YOUR OBJECTIVE
Please copy out the records below word for word, keeping every line and leaving nothing out.

= Beginning of Section =

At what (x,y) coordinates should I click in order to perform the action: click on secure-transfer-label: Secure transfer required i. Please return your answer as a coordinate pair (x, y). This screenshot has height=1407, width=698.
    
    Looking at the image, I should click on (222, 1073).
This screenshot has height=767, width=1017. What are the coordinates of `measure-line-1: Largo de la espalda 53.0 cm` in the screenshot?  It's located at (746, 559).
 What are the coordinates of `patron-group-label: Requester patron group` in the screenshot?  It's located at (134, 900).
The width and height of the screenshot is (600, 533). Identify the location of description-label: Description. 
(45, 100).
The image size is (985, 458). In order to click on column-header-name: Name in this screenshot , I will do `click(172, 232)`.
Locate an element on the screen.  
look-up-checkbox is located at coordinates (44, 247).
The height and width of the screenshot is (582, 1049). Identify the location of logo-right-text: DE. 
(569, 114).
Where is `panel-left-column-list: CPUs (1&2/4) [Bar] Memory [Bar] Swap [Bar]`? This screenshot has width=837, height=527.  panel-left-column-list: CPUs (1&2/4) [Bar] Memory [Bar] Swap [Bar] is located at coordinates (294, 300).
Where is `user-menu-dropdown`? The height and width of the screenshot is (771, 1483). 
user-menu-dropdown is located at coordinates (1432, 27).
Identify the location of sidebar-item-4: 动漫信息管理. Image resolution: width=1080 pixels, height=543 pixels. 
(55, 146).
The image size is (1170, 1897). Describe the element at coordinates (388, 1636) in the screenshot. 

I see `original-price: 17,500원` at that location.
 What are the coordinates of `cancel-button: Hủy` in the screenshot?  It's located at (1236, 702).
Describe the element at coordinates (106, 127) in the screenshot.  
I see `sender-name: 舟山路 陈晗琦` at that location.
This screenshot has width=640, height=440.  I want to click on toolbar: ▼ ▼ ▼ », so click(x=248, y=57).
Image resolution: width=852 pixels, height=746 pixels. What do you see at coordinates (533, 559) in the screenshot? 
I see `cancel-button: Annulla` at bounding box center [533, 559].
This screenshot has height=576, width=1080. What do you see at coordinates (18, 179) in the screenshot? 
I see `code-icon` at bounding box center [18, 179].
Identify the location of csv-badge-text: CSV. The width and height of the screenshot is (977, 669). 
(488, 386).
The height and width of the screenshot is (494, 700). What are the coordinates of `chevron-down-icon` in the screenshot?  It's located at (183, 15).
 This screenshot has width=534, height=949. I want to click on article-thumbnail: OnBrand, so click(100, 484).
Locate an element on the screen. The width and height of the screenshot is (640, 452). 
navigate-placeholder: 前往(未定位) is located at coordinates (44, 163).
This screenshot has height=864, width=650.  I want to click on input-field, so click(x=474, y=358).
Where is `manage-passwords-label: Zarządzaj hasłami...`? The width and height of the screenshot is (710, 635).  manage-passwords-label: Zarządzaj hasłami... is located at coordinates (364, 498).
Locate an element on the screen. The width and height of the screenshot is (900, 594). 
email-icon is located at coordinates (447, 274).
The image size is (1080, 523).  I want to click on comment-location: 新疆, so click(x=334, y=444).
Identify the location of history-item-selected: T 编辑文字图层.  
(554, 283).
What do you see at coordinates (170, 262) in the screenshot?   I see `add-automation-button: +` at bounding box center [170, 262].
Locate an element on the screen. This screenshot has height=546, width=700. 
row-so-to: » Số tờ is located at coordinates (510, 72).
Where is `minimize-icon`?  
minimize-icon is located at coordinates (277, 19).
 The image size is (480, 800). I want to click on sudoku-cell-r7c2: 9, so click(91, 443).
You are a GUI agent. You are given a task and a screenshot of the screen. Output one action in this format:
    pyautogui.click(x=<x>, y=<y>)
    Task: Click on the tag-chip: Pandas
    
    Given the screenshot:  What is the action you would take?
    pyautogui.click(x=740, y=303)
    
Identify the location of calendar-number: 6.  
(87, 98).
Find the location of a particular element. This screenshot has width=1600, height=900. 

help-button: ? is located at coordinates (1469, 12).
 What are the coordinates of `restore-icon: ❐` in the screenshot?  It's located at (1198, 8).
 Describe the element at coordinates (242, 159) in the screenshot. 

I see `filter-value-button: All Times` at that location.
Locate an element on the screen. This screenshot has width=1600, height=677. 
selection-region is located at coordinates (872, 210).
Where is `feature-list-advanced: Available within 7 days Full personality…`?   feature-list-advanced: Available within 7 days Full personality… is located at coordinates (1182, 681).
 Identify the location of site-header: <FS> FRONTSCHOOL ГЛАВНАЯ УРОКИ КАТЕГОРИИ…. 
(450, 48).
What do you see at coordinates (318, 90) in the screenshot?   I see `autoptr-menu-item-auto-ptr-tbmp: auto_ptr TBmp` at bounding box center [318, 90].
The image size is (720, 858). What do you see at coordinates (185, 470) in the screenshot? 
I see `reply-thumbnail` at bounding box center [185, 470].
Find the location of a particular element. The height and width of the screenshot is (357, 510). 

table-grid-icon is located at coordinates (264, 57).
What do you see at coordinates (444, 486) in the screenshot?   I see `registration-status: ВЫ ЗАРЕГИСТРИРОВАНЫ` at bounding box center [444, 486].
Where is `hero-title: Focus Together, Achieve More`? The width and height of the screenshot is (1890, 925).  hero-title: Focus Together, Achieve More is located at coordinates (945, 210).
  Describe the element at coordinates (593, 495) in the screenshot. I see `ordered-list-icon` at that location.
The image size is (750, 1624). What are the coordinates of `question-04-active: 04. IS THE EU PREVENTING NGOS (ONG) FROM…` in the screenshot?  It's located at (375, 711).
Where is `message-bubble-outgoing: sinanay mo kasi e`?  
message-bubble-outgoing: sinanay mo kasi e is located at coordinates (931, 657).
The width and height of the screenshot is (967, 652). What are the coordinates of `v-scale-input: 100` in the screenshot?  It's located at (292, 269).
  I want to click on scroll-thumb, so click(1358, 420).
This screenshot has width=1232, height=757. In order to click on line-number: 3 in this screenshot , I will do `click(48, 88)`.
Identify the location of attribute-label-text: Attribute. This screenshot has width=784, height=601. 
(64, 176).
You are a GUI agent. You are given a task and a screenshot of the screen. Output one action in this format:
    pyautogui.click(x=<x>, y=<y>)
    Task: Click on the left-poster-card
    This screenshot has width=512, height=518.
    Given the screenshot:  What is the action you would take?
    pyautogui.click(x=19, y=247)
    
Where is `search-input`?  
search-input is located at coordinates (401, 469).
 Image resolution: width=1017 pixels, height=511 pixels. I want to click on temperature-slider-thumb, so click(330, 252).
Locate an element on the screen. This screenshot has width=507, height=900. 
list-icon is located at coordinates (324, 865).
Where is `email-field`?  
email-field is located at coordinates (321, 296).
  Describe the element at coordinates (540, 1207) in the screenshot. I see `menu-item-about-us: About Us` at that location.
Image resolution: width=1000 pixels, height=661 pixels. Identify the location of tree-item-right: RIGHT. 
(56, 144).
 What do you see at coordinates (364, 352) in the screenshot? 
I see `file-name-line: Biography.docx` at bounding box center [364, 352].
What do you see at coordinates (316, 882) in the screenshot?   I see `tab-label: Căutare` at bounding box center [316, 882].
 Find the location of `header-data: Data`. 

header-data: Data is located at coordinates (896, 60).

= End of Section =

WRITTEN ANSWER
At what (x,y) coordinates should I click in order to perform the action: click on secure-transfer-label: Secure transfer required i. Please return your answer as a coordinate pair (x, y). This screenshot has height=1407, width=698.
    
    Looking at the image, I should click on (222, 1073).
This screenshot has height=767, width=1017. What are the coordinates of `measure-line-1: Largo de la espalda 53.0 cm` in the screenshot?  It's located at (746, 559).
 What are the coordinates of `patron-group-label: Requester patron group` in the screenshot?  It's located at (134, 900).
The width and height of the screenshot is (600, 533). Identify the location of description-label: Description. 
(45, 100).
The image size is (985, 458). In order to click on column-header-name: Name in this screenshot , I will do `click(172, 232)`.
Locate an element on the screen.  
look-up-checkbox is located at coordinates (44, 247).
The height and width of the screenshot is (582, 1049). Identify the location of logo-right-text: DE. 
(569, 114).
Where is `panel-left-column-list: CPUs (1&2/4) [Bar] Memory [Bar] Swap [Bar]`? This screenshot has width=837, height=527.  panel-left-column-list: CPUs (1&2/4) [Bar] Memory [Bar] Swap [Bar] is located at coordinates (294, 300).
Where is `user-menu-dropdown`? The height and width of the screenshot is (771, 1483). 
user-menu-dropdown is located at coordinates (1432, 27).
Identify the location of sidebar-item-4: 动漫信息管理. Image resolution: width=1080 pixels, height=543 pixels. 
(55, 146).
The image size is (1170, 1897). Describe the element at coordinates (388, 1636) in the screenshot. 

I see `original-price: 17,500원` at that location.
 What are the coordinates of `cancel-button: Hủy` in the screenshot?  It's located at (1236, 702).
Describe the element at coordinates (106, 127) in the screenshot.  
I see `sender-name: 舟山路 陈晗琦` at that location.
This screenshot has width=640, height=440.  I want to click on toolbar: ▼ ▼ ▼ », so click(x=248, y=57).
Image resolution: width=852 pixels, height=746 pixels. What do you see at coordinates (533, 559) in the screenshot? 
I see `cancel-button: Annulla` at bounding box center [533, 559].
This screenshot has height=576, width=1080. What do you see at coordinates (18, 179) in the screenshot? 
I see `code-icon` at bounding box center [18, 179].
Identify the location of csv-badge-text: CSV. The width and height of the screenshot is (977, 669). 
(488, 386).
The height and width of the screenshot is (494, 700). What are the coordinates of `chevron-down-icon` in the screenshot?  It's located at (183, 15).
 This screenshot has width=534, height=949. I want to click on article-thumbnail: OnBrand, so click(100, 484).
Locate an element on the screen. The width and height of the screenshot is (640, 452). 
navigate-placeholder: 前往(未定位) is located at coordinates (44, 163).
This screenshot has height=864, width=650.  I want to click on input-field, so click(x=474, y=358).
Where is `manage-passwords-label: Zarządzaj hasłami...`? The width and height of the screenshot is (710, 635).  manage-passwords-label: Zarządzaj hasłami... is located at coordinates (364, 498).
Locate an element on the screen. The width and height of the screenshot is (900, 594). 
email-icon is located at coordinates (447, 274).
The image size is (1080, 523).  I want to click on comment-location: 新疆, so click(x=334, y=444).
Identify the location of history-item-selected: T 编辑文字图层.  
(554, 283).
What do you see at coordinates (170, 262) in the screenshot?   I see `add-automation-button: +` at bounding box center [170, 262].
Locate an element on the screen. This screenshot has height=546, width=700. 
row-so-to: » Số tờ is located at coordinates (510, 72).
Where is `minimize-icon`?  
minimize-icon is located at coordinates (277, 19).
 The image size is (480, 800). I want to click on sudoku-cell-r7c2: 9, so click(91, 443).
You are a GUI agent. You are given a task and a screenshot of the screen. Output one action in this format:
    pyautogui.click(x=<x>, y=<y>)
    Task: Click on the tag-chip: Pandas
    
    Given the screenshot:  What is the action you would take?
    pyautogui.click(x=740, y=303)
    
Identify the location of calendar-number: 6.  
(87, 98).
Find the location of a particular element. This screenshot has width=1600, height=900. 

help-button: ? is located at coordinates (1469, 12).
 What are the coordinates of `restore-icon: ❐` in the screenshot?  It's located at (1198, 8).
 Describe the element at coordinates (242, 159) in the screenshot. 

I see `filter-value-button: All Times` at that location.
Locate an element on the screen. This screenshot has width=1600, height=677. 
selection-region is located at coordinates (872, 210).
Where is `feature-list-advanced: Available within 7 days Full personality…`?   feature-list-advanced: Available within 7 days Full personality… is located at coordinates (1182, 681).
 Identify the location of site-header: <FS> FRONTSCHOOL ГЛАВНАЯ УРОКИ КАТЕГОРИИ…. 
(450, 48).
What do you see at coordinates (318, 90) in the screenshot?   I see `autoptr-menu-item-auto-ptr-tbmp: auto_ptr TBmp` at bounding box center [318, 90].
The image size is (720, 858). What do you see at coordinates (185, 470) in the screenshot? 
I see `reply-thumbnail` at bounding box center [185, 470].
Find the location of a particular element. The height and width of the screenshot is (357, 510). 

table-grid-icon is located at coordinates (264, 57).
What do you see at coordinates (444, 486) in the screenshot?   I see `registration-status: ВЫ ЗАРЕГИСТРИРОВАНЫ` at bounding box center [444, 486].
Where is `hero-title: Focus Together, Achieve More`? The width and height of the screenshot is (1890, 925).  hero-title: Focus Together, Achieve More is located at coordinates (945, 210).
  Describe the element at coordinates (593, 495) in the screenshot. I see `ordered-list-icon` at that location.
The image size is (750, 1624). What are the coordinates of `question-04-active: 04. IS THE EU PREVENTING NGOS (ONG) FROM…` in the screenshot?  It's located at (375, 711).
Where is `message-bubble-outgoing: sinanay mo kasi e`?  
message-bubble-outgoing: sinanay mo kasi e is located at coordinates (931, 657).
The width and height of the screenshot is (967, 652). What are the coordinates of `v-scale-input: 100` in the screenshot?  It's located at (292, 269).
  I want to click on scroll-thumb, so click(1358, 420).
This screenshot has width=1232, height=757. In order to click on line-number: 3 in this screenshot , I will do `click(48, 88)`.
Identify the location of attribute-label-text: Attribute. This screenshot has width=784, height=601. 
(64, 176).
You are a GUI agent. You are given a task and a screenshot of the screen. Output one action in this format:
    pyautogui.click(x=<x>, y=<y>)
    Task: Click on the left-poster-card
    This screenshot has width=512, height=518.
    Given the screenshot:  What is the action you would take?
    pyautogui.click(x=19, y=247)
    
Where is `search-input`?  
search-input is located at coordinates (401, 469).
 Image resolution: width=1017 pixels, height=511 pixels. I want to click on temperature-slider-thumb, so click(330, 252).
Locate an element on the screen. This screenshot has width=507, height=900. 
list-icon is located at coordinates (324, 865).
Where is `email-field`?  
email-field is located at coordinates (321, 296).
  Describe the element at coordinates (540, 1207) in the screenshot. I see `menu-item-about-us: About Us` at that location.
Image resolution: width=1000 pixels, height=661 pixels. Identify the location of tree-item-right: RIGHT. 
(56, 144).
 What do you see at coordinates (364, 352) in the screenshot? 
I see `file-name-line: Biography.docx` at bounding box center [364, 352].
What do you see at coordinates (316, 882) in the screenshot?   I see `tab-label: Căutare` at bounding box center [316, 882].
 Find the location of `header-data: Data`. 

header-data: Data is located at coordinates (896, 60).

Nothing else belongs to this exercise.